Yo, en cambio, al pensar en ello, vi que no estaba segura de cuál era dicho motivo. A mí me había contado que se había marchado de casa por diferencias de opinión con la familia, pero no me había dicho que esas diferencias se habían exacerbado a raíz de una crisis familiar en la que había estado implicada la hermana que había sido expulsada de casa, la oveja negra.

Bill Shiloh quiso que nos viéramos en su empleo y no en su casa. Shiloh me había dicho que «le parecía» que sus hermanos trabajaban en suministros de oficina, pero la dirección que Bill me dio me llevó a una fábrica de papel.

– Siento mucho el ruido que has tenido que soportar ahí fuera -me dijo cuando los dos estuvimos en su despacho-, pero aquí se está muy tranquilo. Ha de ser así, porque hablo mucho por teléfono. -Cerró la puerta.

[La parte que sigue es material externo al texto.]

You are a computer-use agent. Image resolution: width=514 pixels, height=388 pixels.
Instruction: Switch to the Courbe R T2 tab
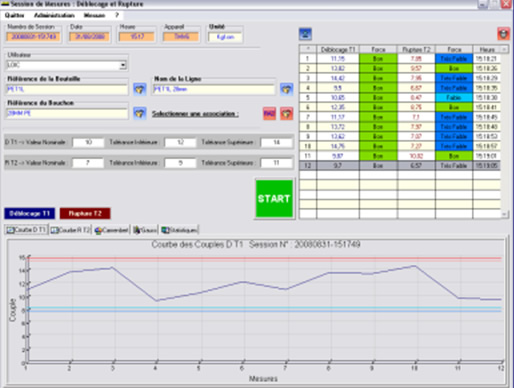(70, 230)
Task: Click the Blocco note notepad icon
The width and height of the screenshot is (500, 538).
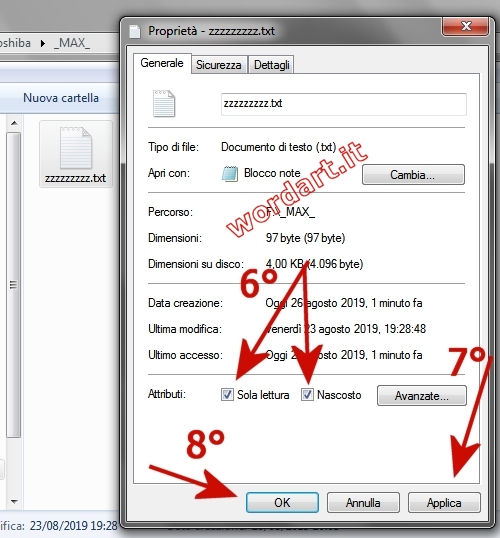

La fábrica funcionaba a pleno rendimiento, pero la puerta bloqueó por completo el ruido. Se trataba de una habitación angosta y sin ventanas, a excepción de la gran cristalera que daba directamente a la nave central. Detrás del escritorio se alineaban varios archivadores de metal y de la pared colgaban tres trabajos escolares en cada uno de los cuales se leía «papá» en diferentes colores. Los tres hijos representados, pensé, al ver la foto de los cinco miembros que componían la familia.

– Así que tú eres la mujer de Michael -dijo Bill, casi las mismas palabras que había pronunciado Naomi cuando nos habíamos encontrado-. Veo que ya ha sentado la cabeza.

– Sí-repliqué como si Shiloh hubiera llevado anteriormente una vida desenfrenada.

– ¿Y cuánto tiempo lleváis casados? -quiso saber.

– Dos meses.

– No es mucho -opinó, arqueando las cejas-. ¿Y trabajas en la policía de Minneapolis?

– En la oficina del sheriff del condado de Hennepin -respondí.

– ¿Y has venido en calidad de investigadora?

– Mi marido desapareció hace cinco días -repliqué en tono cortante-. Por eso estoy aquí.

– No era mi intención ofenderte -dijo con voz pausada.